# EMERGENCY!Need to put my fish down ASAP - how?



## 1stAquarium (Jan 4, 2010)

One of my male guppies has somehow just got stuck upside down in the back of the filter and when I noticed and got him free, his body is totally bent and twisted, his gonopodium has been half ripped off, and he's laying in the bottom of a jug of aquarium water on one side dying. I want to put him out of his misery, what is the quickest, best way?

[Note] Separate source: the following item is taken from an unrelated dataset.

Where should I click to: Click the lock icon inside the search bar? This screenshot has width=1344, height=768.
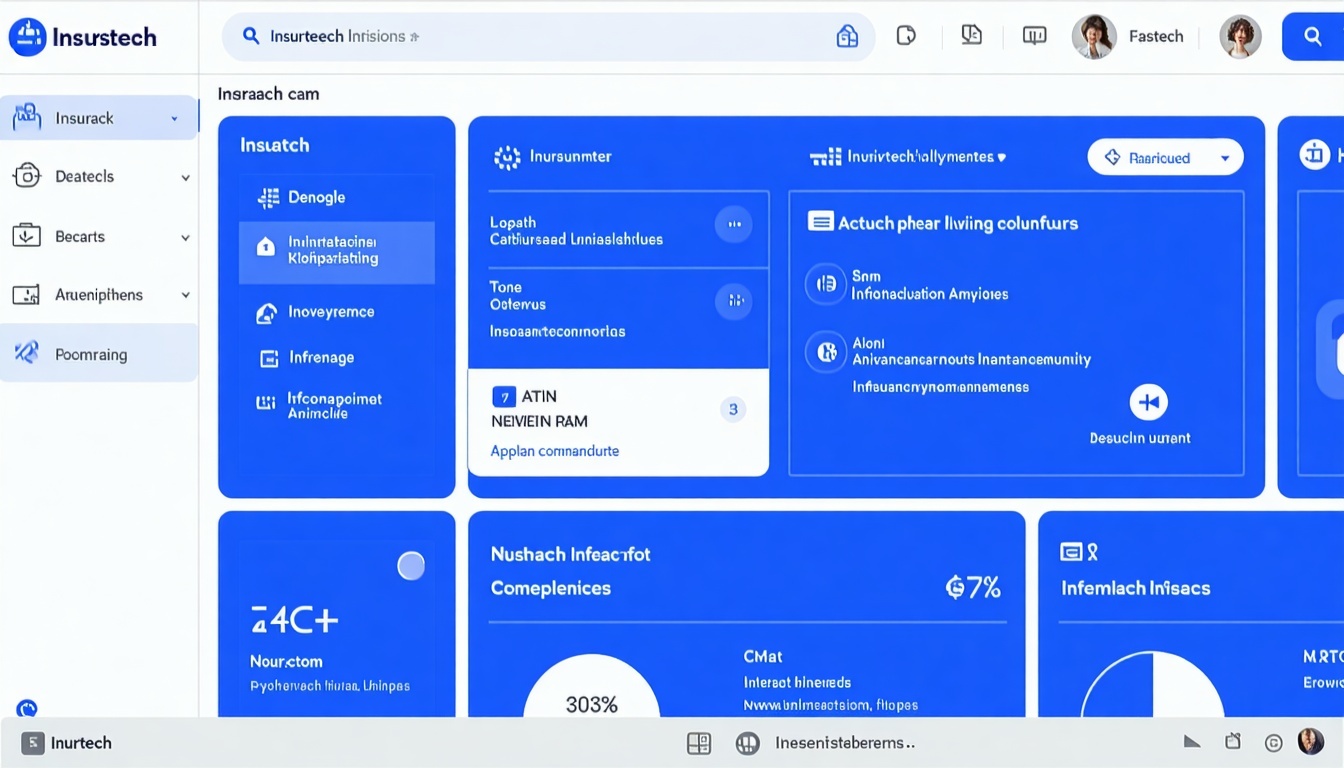point(847,35)
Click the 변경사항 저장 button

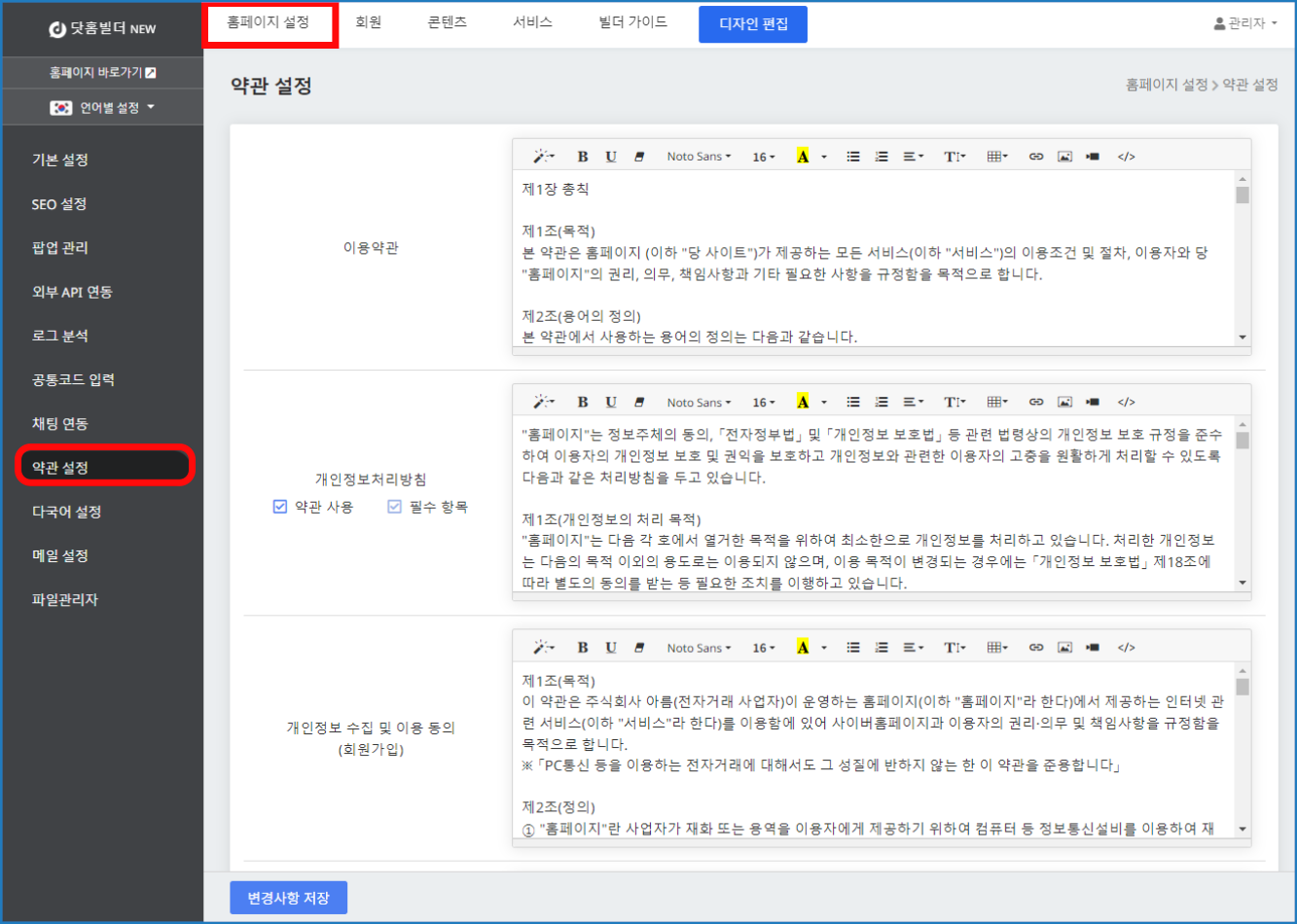coord(288,898)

I have no clove oil  
Please help asap


----------



## 1stAquarium (Jan 4, 2010)

Should I just take him out of the water?
He keeps getting up off the bottom and having a swim round but I really think he's in too much of a state to survive.


----------



## aunt kymmie (Jun 2, 2008)

In this link the freezing method is explained:

http://www.tropicalfishkeeping.com/tropical-fish-diseases/how-humanely-euthanize-fish-698/

I had to use the feezing method once as I had no clove oil. If you get the water to sub zero before you put your fish in it they will succumb very quickly. Better that than to have him suffer due to the current state he is in. Sorry. :-(


----------



## 1stAquarium (Jan 4, 2010)

Thank you. I really don't know what to do, he is alternating between laying on the bottom on one side, and swimming about, albeit unevenly


----------



## Jill0 (Jan 8, 2010)

I'm sorry for the situation with your fish. I would recommend ice water.


----------



## 1stAquarium (Jan 4, 2010)

Thank you. So do I just put him in ice cold water, or cold water with ice added too?


----------



## aunt kymmie (Jun 2, 2008)

I would put a container of water, packed full of ice, in the freezer. After about ten to fifteen minutes the water will be cold enough so that when you put your guppy in it death is nearly instant.


----------



## 1stAquarium (Jan 4, 2010)

I ran a jug of freezing cold water (it is snowing and ice cold here so the water is freezing anyway) and filled it with ice, then put the fish in with a dark towel over the top. He died instantly. Thanks guys :'(


----------



## aunt kymmie (Jun 2, 2008)

You did the right thing and I'm sorry you had to go through this experience.


----------



## dramaqueen (Jul 7, 2008)

I'm so sorry about your guppy! I'm sorry you had to go through that!


----------



## Romad (Jun 28, 2009)

Aarrrgh!! That must have been hard to do. Kudos to you for putting him out of his misery tho.


----------



## stephanieleah (Oct 31, 2009)

Condolences...I have seeing them suffer but putting them down is sometimes harder. And thank god for our forum members who replied so quickly.


----------



## 1stAquarium (Jan 4, 2010)

Yeah thank you everyone, I hate 'playing God' but I knew he wasn't going to make it and was probaby in pain so I think it was the best thing to do. I'm just glad I joined this forum and people were on hand to help, I would never have thought of the 'freezing' method!


----------



## HollyinWA (Dec 29, 2009)

Sorry you had to go through that, but goodles to you that you had the guts to get him out of his suffering. I dread the day when I will have a situation where I need to consider putting a fish down. I am a whimp when it comes to that. That is one thing I do not like about having fish. 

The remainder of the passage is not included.